SNOW-1553756 use forked version 99design/keyring without kwallet/secretservice to avoid dbus issue

[sfc-gh-dszmolka]

#1183 for the full story

• use forked keyring from Using keyring on Linux leaves dbus-daemons running, perhaps because godbus connection is not closed 99designs/keyring#103 (comment) which eliminates Linux kwallet/secretservice, which we don't use anyways but causes headache with dbus upon keyring init()

Description

99designs/keyring has a long outstanding bug (99designs/keyring#103) which on certain Linux distros, results in runaway dbus-daemon processes. It seems to originate from kwallet/secretservice modules of the said library, which we in gosnowflake do not even use; we use a JSON file for temporal credential storage on Linux.

Yet, suffering from the issue originating from the bug, because the modules are of course initialized (= bug happens) even when not used.

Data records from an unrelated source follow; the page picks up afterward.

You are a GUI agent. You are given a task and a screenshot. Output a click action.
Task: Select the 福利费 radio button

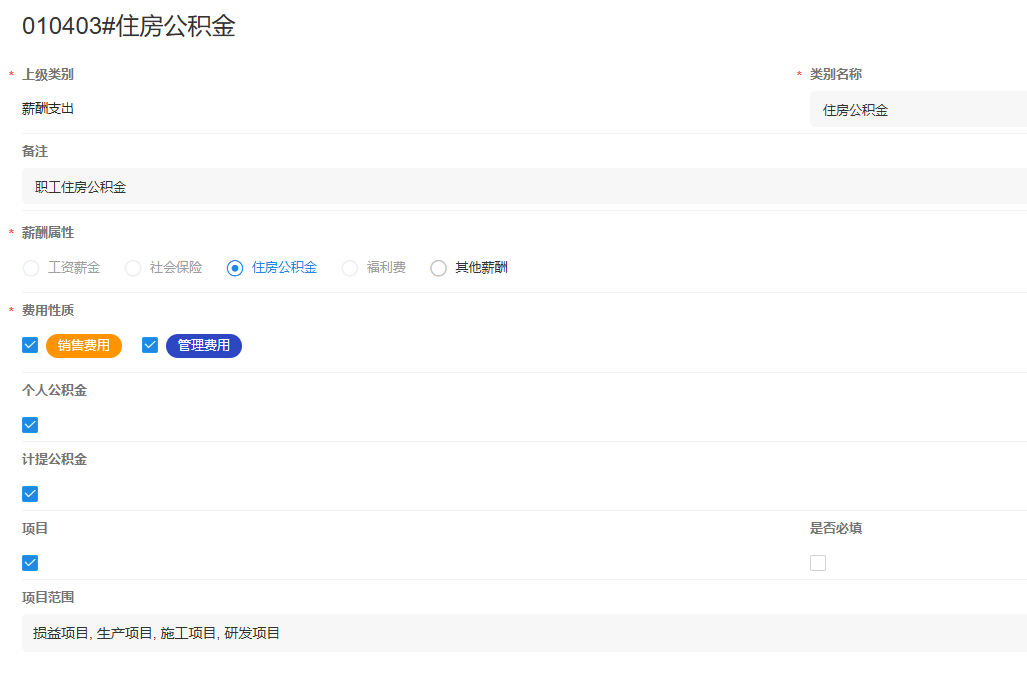(349, 267)
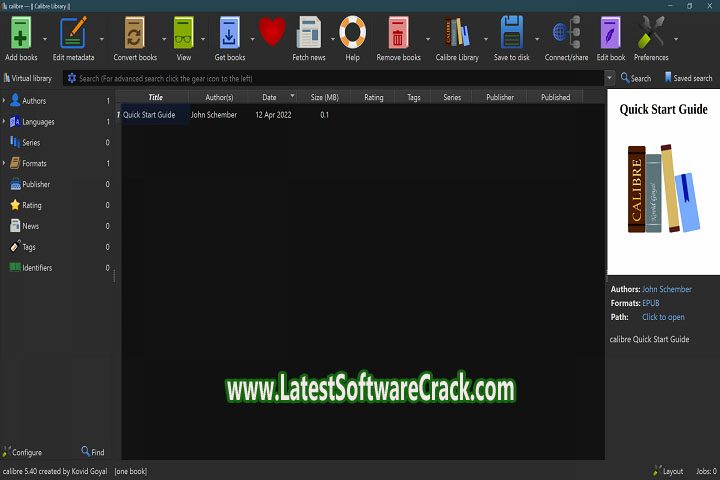Click the red heart donate icon
The image size is (720, 480).
[272, 33]
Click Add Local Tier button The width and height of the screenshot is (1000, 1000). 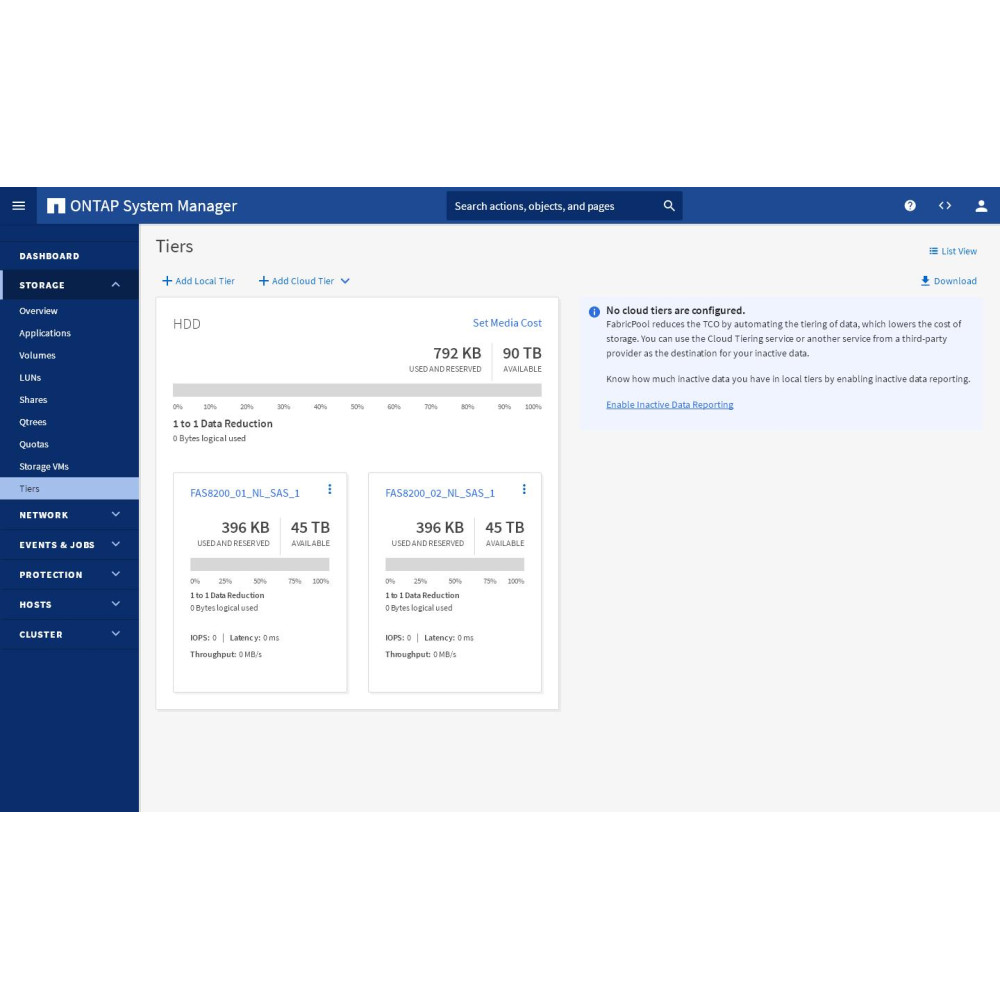pyautogui.click(x=198, y=281)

A long term and nice solution will be entirely replacing 99design/keyring with a different implementation, but given the priorities so far and the foreseeable near future, it's not realistic to expect it will happen very soon.

Thus: workaround; use a fork of keyring as many other people to, which simply nukes kwallet and secretservice where the bug is coming from. 👌

Checklist

• Created tests which fail without the change (if possible)
• Extended the README / documentation, if necessary

[sfc-gh-pfus]

Why using replace? It was required in hashicorp, because it was a transitive dependency for them (their direct dependency was gosnowflake). For us it is a direct dependency, so we can use it directly.

[sfc-gh-dszmolka]

hmm did not consider it but you're right, lets fix that

[sfc-gh-dszmolka]

as we discussed: since the fork declares itself as 99design/keyring, cannot import it directly due to

go: github.com/snowflakedb/gosnowflake imports
        github.com/99designs/keyring: github.com/Jeffail/[email protected]: parsing go.mod:
        module declares its path as: github.com/99designs/keyring
                but was required as: github.com/Jeffail/keyring

[sfc-gh-dprzybysz]

do we have Jeffail/keyring library security approval?

[sfc-gh-dszmolka]

it's exactly the same as 99designs/keyring , just two modules completely deleted from the original. No other changes.

If you suspect we'll still require security approval for using an already approved module with less functionality, Slack me please with the procedure

[sfc-gh-dszmolka]

Risk Assessment PR created: 6390

[sfc-gh-mhofman]

Is this not going to be a problem -
i've checked what differs in between those library versions @sfc-gh-pfus
99designs/keyring@master...Jeffail:keyring:master
and it says in the readme:
"Unfortunately, any modules that import your module will also need to add a replace directive of their own."
so not sure if this change won't be a BCR for GO driver users
cc @sfc-gh-pfus @sfc-gh-dszmolka

[codecov]

Codecov Report

All modified and coverable lines are covered by tests ✅

Project coverage is 82.20%. Comparing base (e926883) to head (0e5376a).

Additional details and impacted files

@@           Coverage Diff           @@
##           master    #1296   +/-   ##
=======================================
  Coverage   82.20%   82.20%           
=======================================
  Files          55       55           
  Lines       13636    13636           
=======================================
  Hits        11209    11209           
  Misses       2427     2427           

☔ View full report in Codecov by Sentry.
📢 Have feedback on the report? Share it here.

[sfc-gh-dszmolka]

internal jira updates with manual test details. marking this ready for review.

[sfc-gh-dszmolka]

during RA review , turns out this intermediary workaround doesn't help if a package depends on gosnowflake and doesn't do the replace by itself, which somewhat beats the purpose of the PR.